課題.
1 - 脊椎損傷の解説では、脊椎損傷が起こりやすい部位としてどこが挙げられているか。
2 - 脊椎損傷の解説を、本文の最後の文の続きから書き進めてください。

検討用本文.
______________________________
この領域の損傷は永続的かつ重度な神経損傷を残す可能性があります.神経学的所見がとれることは前提となる分野なので気合いを入れていきましょう!
まとめノート
解説
頻度の多いものと緊急度の高いものは救急外来で常胃に想定しておく.これは基本です.
脊椎損傷においては,頸椎と胸腰椎移行部に多いことを知っておきましょう.頸髄損傷では四肢麻痺を来し,胸髄損傷以下では対麻痺になります.
さて,問題となる重篤な病態が思い浮かぶでしょうか?
呼吸筋麻痺と神経原性ショックですね.障害部位がC3レベルに達すると横隔膜と肋間筋の運動が失われてしまいます.
神経原性ショックについては特殊なショックなので,少し病態生理を詳しく解説しておきます.交感神経の主座は胸髄近くにあります.これが損傷されると,末梢血管が拡張し,血圧低下します.本来なら,ここで血圧低下に対して脈拍を上昇させる(代償機構)ことで血圧低下に対抗しようとしますが,心臓は交感神経からの反応を受け取れないため脈拍は上がりません.副交感神経優位の状態が続くので,徐脈になります.ますます血圧低下してしまいます.このように,血圧低下と徐脈が見られることが特徴的なショックです.外傷では大量出血による循環血液量減少性ショック,閉塞性ショックを除外してもなお,血圧低下と徐脈を認める場合は神経原性ショックを鑑別に挙げましょう.
______________________________
検討対象データ.

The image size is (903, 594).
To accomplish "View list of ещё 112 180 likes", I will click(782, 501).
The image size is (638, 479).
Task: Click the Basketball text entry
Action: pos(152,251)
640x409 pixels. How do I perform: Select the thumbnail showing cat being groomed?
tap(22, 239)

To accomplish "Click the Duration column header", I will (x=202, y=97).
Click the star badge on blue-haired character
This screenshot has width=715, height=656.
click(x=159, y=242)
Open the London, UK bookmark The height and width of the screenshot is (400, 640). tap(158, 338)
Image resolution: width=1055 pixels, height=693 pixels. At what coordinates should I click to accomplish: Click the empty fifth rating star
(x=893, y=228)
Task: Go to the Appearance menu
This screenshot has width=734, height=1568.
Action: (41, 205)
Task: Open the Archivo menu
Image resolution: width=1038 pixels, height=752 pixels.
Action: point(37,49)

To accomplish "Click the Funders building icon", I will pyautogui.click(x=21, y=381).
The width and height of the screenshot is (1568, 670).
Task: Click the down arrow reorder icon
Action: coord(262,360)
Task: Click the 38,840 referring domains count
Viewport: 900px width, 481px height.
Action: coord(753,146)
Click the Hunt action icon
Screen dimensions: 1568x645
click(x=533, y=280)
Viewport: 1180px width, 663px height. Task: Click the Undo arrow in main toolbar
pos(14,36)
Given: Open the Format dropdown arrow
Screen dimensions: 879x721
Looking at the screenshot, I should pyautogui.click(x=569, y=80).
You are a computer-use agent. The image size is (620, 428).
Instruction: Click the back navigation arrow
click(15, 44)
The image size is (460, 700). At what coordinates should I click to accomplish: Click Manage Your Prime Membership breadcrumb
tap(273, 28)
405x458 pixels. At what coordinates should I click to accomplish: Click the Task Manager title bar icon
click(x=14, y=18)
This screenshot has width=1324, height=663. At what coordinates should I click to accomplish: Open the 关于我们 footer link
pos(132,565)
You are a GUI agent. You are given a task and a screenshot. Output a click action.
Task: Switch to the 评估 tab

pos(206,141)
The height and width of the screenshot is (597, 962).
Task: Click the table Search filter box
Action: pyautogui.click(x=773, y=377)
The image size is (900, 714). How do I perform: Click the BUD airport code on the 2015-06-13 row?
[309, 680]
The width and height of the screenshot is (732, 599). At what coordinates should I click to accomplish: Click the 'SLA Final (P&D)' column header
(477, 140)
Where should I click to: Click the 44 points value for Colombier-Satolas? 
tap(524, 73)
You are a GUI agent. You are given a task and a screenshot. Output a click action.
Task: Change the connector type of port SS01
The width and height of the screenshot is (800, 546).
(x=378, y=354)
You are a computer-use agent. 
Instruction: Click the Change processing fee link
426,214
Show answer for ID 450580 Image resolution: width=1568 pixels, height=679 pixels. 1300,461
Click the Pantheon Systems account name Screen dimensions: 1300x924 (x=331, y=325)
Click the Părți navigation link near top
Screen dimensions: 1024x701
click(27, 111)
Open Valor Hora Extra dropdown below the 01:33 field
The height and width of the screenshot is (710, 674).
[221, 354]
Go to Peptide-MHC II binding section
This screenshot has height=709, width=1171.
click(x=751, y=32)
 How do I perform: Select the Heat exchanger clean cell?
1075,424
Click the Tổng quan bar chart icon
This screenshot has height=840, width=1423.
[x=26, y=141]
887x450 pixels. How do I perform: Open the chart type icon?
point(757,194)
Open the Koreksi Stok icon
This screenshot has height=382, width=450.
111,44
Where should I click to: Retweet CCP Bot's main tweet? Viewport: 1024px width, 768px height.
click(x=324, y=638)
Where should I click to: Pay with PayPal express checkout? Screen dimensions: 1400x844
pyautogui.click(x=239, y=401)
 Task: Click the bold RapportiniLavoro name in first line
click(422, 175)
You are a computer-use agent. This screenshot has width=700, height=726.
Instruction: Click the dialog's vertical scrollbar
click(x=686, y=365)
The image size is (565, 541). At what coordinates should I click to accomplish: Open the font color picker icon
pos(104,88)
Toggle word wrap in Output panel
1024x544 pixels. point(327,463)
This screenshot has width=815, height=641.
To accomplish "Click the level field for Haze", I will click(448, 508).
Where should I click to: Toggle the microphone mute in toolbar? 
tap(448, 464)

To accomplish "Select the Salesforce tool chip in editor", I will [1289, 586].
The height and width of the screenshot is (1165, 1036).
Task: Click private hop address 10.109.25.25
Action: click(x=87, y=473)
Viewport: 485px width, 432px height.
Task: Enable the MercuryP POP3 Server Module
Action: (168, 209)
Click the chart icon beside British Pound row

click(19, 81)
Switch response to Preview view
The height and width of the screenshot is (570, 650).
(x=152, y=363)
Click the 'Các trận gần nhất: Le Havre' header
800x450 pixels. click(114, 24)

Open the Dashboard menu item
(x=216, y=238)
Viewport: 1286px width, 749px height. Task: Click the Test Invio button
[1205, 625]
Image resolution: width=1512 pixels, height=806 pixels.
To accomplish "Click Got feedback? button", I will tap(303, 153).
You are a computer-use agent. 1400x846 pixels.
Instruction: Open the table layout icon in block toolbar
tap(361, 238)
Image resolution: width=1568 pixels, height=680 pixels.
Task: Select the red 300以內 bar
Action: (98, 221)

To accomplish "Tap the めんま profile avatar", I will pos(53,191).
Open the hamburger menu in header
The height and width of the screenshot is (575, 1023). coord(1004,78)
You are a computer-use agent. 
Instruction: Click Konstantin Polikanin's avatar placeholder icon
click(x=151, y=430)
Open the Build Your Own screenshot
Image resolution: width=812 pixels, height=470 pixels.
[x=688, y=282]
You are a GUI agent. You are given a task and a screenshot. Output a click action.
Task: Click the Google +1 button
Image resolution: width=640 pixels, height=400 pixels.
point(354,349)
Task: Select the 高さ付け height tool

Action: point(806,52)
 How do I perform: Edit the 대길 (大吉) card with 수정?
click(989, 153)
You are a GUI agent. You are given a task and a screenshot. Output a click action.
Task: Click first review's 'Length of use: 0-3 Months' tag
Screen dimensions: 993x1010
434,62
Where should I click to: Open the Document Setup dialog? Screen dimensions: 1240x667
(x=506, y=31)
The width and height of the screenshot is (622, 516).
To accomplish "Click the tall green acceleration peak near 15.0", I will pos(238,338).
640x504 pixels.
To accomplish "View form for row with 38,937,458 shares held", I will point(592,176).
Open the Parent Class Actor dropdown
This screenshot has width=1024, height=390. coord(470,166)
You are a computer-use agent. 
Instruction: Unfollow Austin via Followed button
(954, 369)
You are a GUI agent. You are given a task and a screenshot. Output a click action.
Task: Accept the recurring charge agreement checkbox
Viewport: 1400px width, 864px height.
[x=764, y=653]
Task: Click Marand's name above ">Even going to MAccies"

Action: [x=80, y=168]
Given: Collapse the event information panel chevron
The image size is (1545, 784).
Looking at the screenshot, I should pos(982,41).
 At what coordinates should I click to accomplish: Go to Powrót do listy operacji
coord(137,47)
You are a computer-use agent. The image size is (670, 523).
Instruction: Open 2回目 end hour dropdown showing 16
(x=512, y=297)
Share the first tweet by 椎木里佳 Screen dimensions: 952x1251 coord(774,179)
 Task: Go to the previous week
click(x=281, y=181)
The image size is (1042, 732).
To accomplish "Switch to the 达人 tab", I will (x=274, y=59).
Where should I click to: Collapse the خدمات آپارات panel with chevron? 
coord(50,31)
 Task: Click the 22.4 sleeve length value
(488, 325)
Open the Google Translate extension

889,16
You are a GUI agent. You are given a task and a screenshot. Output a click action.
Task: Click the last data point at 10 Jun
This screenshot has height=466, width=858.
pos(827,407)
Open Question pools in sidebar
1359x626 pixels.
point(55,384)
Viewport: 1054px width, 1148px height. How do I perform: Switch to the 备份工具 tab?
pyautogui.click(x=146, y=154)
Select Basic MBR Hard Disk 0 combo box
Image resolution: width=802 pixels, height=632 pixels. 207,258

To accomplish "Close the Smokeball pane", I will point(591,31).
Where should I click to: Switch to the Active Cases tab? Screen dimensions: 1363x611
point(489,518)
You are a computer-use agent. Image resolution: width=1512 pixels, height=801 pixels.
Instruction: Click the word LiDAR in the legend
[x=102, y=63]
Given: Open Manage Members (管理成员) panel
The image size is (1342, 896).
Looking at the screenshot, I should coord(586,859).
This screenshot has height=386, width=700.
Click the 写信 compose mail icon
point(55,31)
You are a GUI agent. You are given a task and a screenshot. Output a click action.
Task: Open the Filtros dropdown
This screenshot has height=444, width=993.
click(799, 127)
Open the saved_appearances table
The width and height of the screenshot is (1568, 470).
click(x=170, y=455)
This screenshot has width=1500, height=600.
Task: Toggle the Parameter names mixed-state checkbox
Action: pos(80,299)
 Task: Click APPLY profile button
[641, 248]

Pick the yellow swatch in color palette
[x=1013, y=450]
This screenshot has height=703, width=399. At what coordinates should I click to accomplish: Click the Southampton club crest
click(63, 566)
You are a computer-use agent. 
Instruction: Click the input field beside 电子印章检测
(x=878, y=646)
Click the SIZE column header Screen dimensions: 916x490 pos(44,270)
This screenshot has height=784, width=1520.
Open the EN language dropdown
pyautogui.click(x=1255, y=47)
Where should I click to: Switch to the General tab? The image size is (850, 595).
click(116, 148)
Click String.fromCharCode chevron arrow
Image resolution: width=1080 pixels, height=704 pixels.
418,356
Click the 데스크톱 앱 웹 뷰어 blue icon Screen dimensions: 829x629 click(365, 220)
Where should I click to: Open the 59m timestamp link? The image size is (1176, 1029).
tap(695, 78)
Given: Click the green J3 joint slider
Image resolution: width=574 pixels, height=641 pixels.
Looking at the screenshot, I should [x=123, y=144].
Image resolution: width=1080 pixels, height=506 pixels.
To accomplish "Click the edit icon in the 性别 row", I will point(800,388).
______________________________
課題別の解答.
1 - 頸椎と胸腰椎移行部。

2 -
Secondary Surveyでは,患者に意識がある場合とない場合で対応を分けます.意識がある場合は自発痛や運動痛を確認していきます.意識がない場合は,まとめノートに記載した所見を確認していきます.
画像診断はCTで十分です.日本はCTアクセスが良いので,基本的にはこれで損傷の評価は可能です.脊髄損傷などをさらに評価したい場合はMRIを追加しましょう(Vital Signの安定が大前提ですよ!).